Activation of NF-κB is involved in 6-hydroxydopamine—but not MPP +-induced dopaminergic neuronal cell death: its potential role as a survival determinant

Abstract

The nuclear factor-kappaB (NF-κB) family plays an important role in the control of the apoptotic response. Its activation has been demonstrated in both neurons and glial cells in many neurological disorders. In the present study, we specifically examined whether and to what extent NF-κB activation is involved in culture models of Parkinson’s disease following exposure of MN9D dopaminergic neuronal cells to 6-hydroxydopamine (6-OHDA) and 1-methyl-4-phenyl-4-phenylpyridinium ion (MPP +). Both analysis by immunocytochemistry and of immunoblots revealed that NF-κB–p65 was translocated into the nuclei following 6-OHDA but not MPP +-treatment.

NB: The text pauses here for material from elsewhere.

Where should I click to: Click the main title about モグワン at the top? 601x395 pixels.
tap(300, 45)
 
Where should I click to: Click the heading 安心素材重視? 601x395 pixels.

A time-dependent activation of NF-κB induced by 6-OHDA but not MPP + was also demonstrated by an electrophoretic mobility shift assay. A competition assay indicated that not only NF-κB–p65 but also –p50 is involved in 6-OHDA-induced NF-κB activity. Co-treatment with an antioxidant, N-acetyl- l-cysteine, blocked 6-OHDA-induced activation of NF-κB signaling. In the presence of an NF-κB inhibitor, pyrrolidine dithiocarbamate (PDTC), 6-OHDA-induced cell death was accelerated while PDTC did not affect MPP +-induced cell death. Our data may point to a drug-specific activation of NF-κB as a survival determinant for dopaminergic neurons.